[Stored items]
[Start of section]
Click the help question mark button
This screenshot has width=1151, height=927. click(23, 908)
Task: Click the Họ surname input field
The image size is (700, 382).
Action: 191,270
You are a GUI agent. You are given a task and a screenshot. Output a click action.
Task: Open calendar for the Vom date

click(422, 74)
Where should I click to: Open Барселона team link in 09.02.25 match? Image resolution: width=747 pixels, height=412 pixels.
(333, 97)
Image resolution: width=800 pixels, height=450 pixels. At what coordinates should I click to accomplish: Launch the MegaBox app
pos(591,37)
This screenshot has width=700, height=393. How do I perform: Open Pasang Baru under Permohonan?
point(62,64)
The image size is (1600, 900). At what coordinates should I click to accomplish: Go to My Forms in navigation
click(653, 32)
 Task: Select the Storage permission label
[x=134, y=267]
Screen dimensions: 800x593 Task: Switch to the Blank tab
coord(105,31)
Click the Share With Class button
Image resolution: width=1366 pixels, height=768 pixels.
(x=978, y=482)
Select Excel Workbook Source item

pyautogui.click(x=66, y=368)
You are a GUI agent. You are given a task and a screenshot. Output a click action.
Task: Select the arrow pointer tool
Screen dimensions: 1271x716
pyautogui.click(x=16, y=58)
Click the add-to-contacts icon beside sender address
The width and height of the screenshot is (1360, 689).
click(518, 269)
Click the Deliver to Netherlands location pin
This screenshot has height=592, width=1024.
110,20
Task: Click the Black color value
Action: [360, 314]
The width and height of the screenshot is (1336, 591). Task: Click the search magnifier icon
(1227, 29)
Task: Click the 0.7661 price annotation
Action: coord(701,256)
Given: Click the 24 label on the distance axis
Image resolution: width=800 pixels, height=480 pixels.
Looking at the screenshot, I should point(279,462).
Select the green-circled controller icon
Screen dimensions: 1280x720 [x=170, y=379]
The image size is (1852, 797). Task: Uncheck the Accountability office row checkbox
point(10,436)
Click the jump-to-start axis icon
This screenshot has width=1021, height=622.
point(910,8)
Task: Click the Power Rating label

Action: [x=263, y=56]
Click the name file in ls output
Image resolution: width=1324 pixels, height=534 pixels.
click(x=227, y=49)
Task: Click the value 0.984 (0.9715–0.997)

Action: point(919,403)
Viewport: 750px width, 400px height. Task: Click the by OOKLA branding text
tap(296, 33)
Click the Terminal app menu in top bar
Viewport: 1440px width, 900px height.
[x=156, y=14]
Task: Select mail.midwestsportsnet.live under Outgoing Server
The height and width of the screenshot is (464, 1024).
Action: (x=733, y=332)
[End of section]
# ACTIVITY
Pick out, from the lines above, every one that contains the string "axis".

# ANSWER SPACE
Given: Click the 24 label on the distance axis
Click the jump-to-start axis icon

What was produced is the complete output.